C’est ce qui ressort d’une enquête réalisée en France et dont les résultats ont été présentés à la presse le 13 octobre 2015 à Paris. Sont intervenus : Alexandra Lebre-Doboz de la société américaine Fellowes, spécialisée dans la bureautique ; Véronique Varlin de l’Observatoire Société & Consommation (ObSoCo) ; Christophe Naudin, enseignant chercheur à l’université Paris II Panthéon-Assas.
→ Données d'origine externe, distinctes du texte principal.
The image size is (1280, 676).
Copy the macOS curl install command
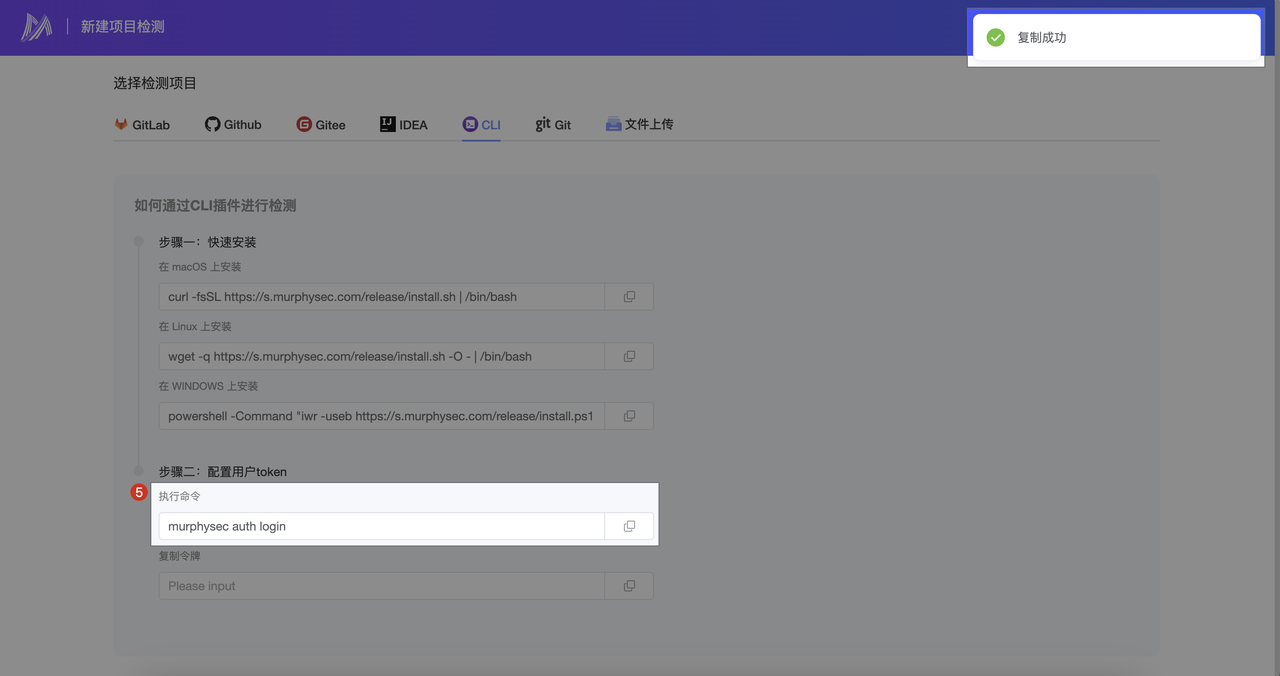click(629, 297)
Perception du risque. Aux États-Unis, détruire ses données personnelles ou sensibles est un geste courant, au bureau ou chez soi, en raison du risque de vol ou de piratage, contrairement aux pays européens, indique Alexandra Lebre-Doboz. En conséquence, Fellowes a lancé des campagnes de sensibilisation sur le risque d’usurpation, depuis 2005 dans quelques pays d’Europe et depuis 2008 en France. Par ailleurs, contrairement à une idée reçue, l’information papier reste très importante, souligne Véronique Varlin. Selon l’enquête de Fellowes/ObSoCo, 80 % des ménages équipés d’une imprimante personnelle impriment des documents numériques contenant des données personnelles, notamment les codes d’accès aux boîtes e-mail ou aux sites marchands donnant accès à de nombreuses informations pouvant faire l’objet d’une utilisation malveillante. Pourtant, la majorité des sondés s’en disent préoccupés. Ils considèrent l’usurpation d’identité comme un risque plus important que la fraude à la carte bancaire, qui a pourtant progressé de 68 % entre 2010 et 2013. Cependant, ils conservent, sans protection particulière, copies de documents administratifs d’identité, factures, documents liés à la carrière et à la santé, documents administratifs à caractère financier, courrier personnel, copies de diplômes, relevés d’identité bancaires et copies de documents relatifs au véhicule. Souvent, ils jettent simplement à la poubelle les publicités, qui leur sont adressées personnellement et … révélatrices de leurs goûts et intérêts ! En outre, 67 % des personnes interrogées déclarent avoir communiqué, par internet, des informations personnelles à une entreprise ou une administration, au moins une fois au cours des 12 derniers mois contre 50 % en 2012. De plus, le nombre de documents personnels papiers (5,7 en moyenne pendant la même période) fournis est supérieur aux formulaires remplis en ligne (4,2). Quoique davantage perçu parmi les nouvelles générations, le risque est considéré comme plus élevé par internet (66 %) que par les documents papiers (41%). Pourtant, les jeunes de 18 à 34 ans transmettent plus fréquemment des données personnelles (papiers et numériques) que leurs aînés (65-75 ans). Enfin, près d’une entreprise sur deux en France ne donnerait aucune consigne particulière pour assurer la confidentialité de ses documents.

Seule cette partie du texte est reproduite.